Hot Goods Update & Hay Forecast

Hot Goods Update & Hay Forecast

Hot Goods Update & Hay Forecast plus Food Forethought. I'm Greg Martin with today's Northwest Report.

Fallout continues regarding northwest berry growers and other ag producers over the "hot goods" issue. The government is using it as a leveraging tool against employers and Washington Farm Labor Association's Dan Fazio says that's not right.
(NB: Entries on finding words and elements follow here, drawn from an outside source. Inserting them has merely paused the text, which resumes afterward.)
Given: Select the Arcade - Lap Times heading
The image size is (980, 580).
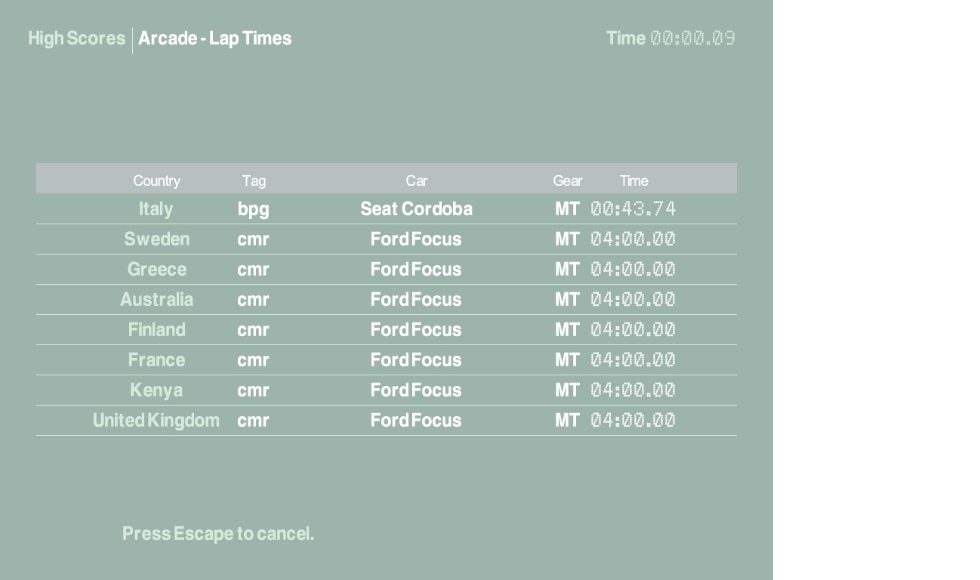Looking at the screenshot, I should 214,39.
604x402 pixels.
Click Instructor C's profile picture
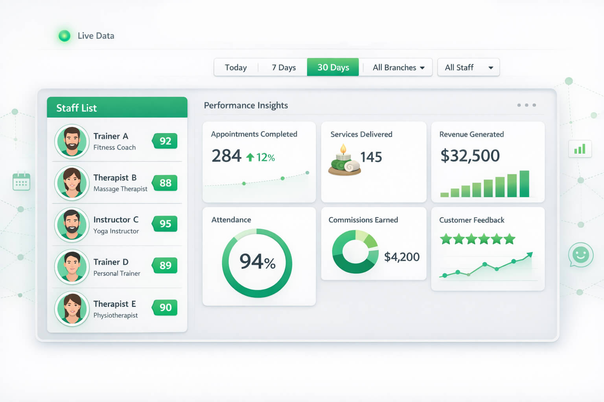[72, 225]
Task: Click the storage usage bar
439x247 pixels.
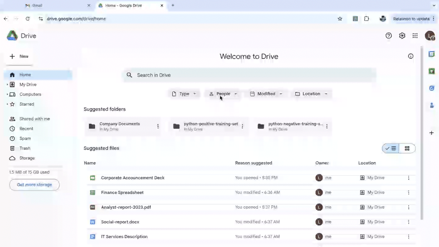Action: click(x=36, y=167)
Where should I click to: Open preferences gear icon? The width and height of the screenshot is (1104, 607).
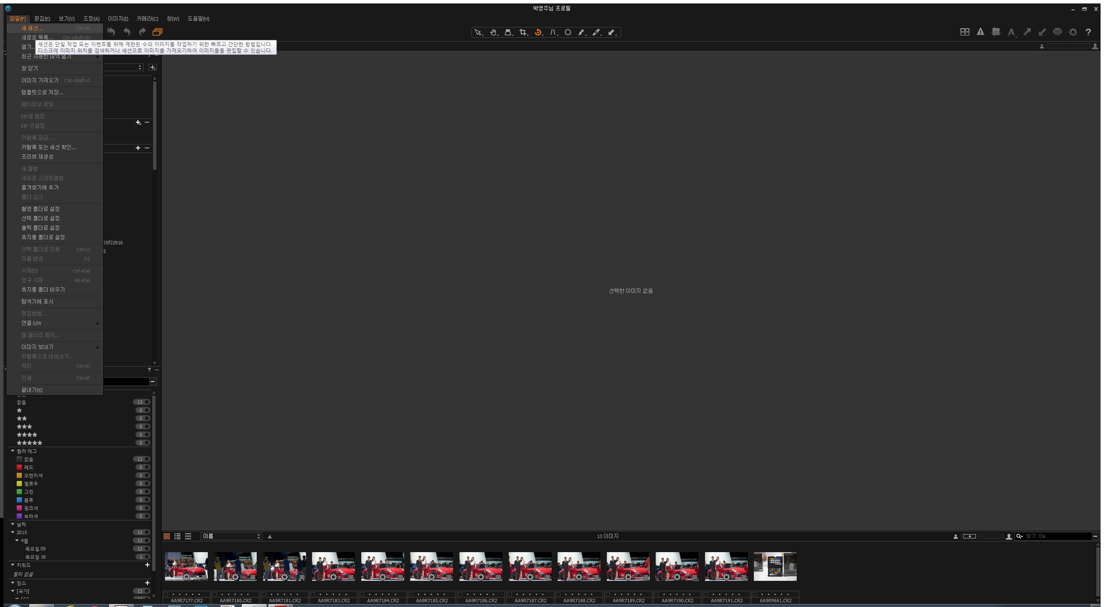1073,32
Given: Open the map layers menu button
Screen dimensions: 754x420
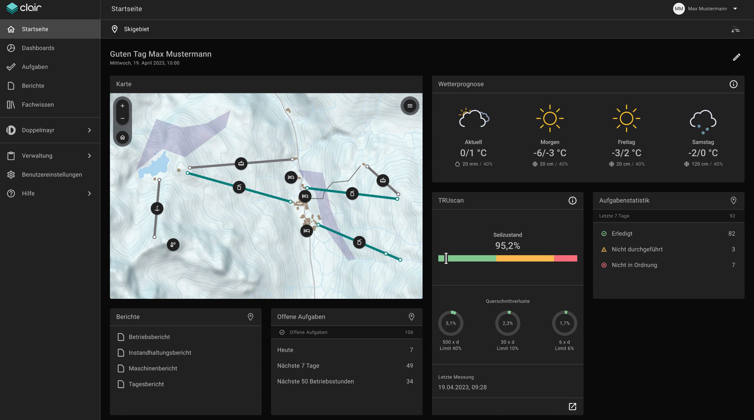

FAZIO: It seems like the DOL, Department of Labor, seems to think they can seize perishable crops and then use that to leverage farmers to settle without giving the farmers any right to appeal. DOL inspectors, a couple of years ago, forced farmers to sign what amounted to a confession and pay $240-thousand dollars in fines or else DOL was going to direct the shippers not to ship their fresh blueberry crops. In other words, have the crops rot on the shipping docks. Oregon Farm Bureau went to work and the farmers appealed, the courts weighed in, three separate federal judges have told DOL that it was wrong.

Based on October 1, 2014 conditions, production of alfalfa hay in Idaho is forecast up 9 percent from last year. Harvested area is down 40,000 acres from 2013. Yield is expected to be 4.30 tons per acre, up 0.5 ton from 2013. Oregon alfalfa hay production is forecast down 5 percent from last year. Washington alfalfa hay production is expected up 8 percent from last year and production of other hay in Idaho is forecast up 19 percent from last year.

Now with today's Food Forethought, here's Lacy Gray.

It has been said that "the devil is in the details". This has especially been true it seems when it comes to the USDA's original and revised Country of Origin Labeling rule. For the last several years the COOL rule has come under fire from not only the World Trade Organization but numerous agriculture groups here in the U.S.. The WTO ruled that previous labeling practices were unfair to Mexico and Canada, while livestock groups contend that the COOL rule would require "costly and detailed labels on meat products that do not directly advance a substantial government interest". The WTO most recently cited that the USDA has not changed the rule enough - ruling that the mandatory COOL statute still violates U.S. international trade obligations by discriminating against Canadian cattle and pigs, and Mexican cattle, and therefore is illegal. So, where do we go from here? As United States Cattlemen's Association President Danni Beer recently said to Ag Network's Greg Martin, "What we'd have to do is change the way its implemented to not make it discriminatory toward Canada and Mexico products .... It's more in the details of how you implement the program. WTO didn't say don't do it, they said do it in a way that's non-discriminatory."

Thanks Lacy. That's today's Northwest Report. I'm Greg Martin on the Ag Information Network.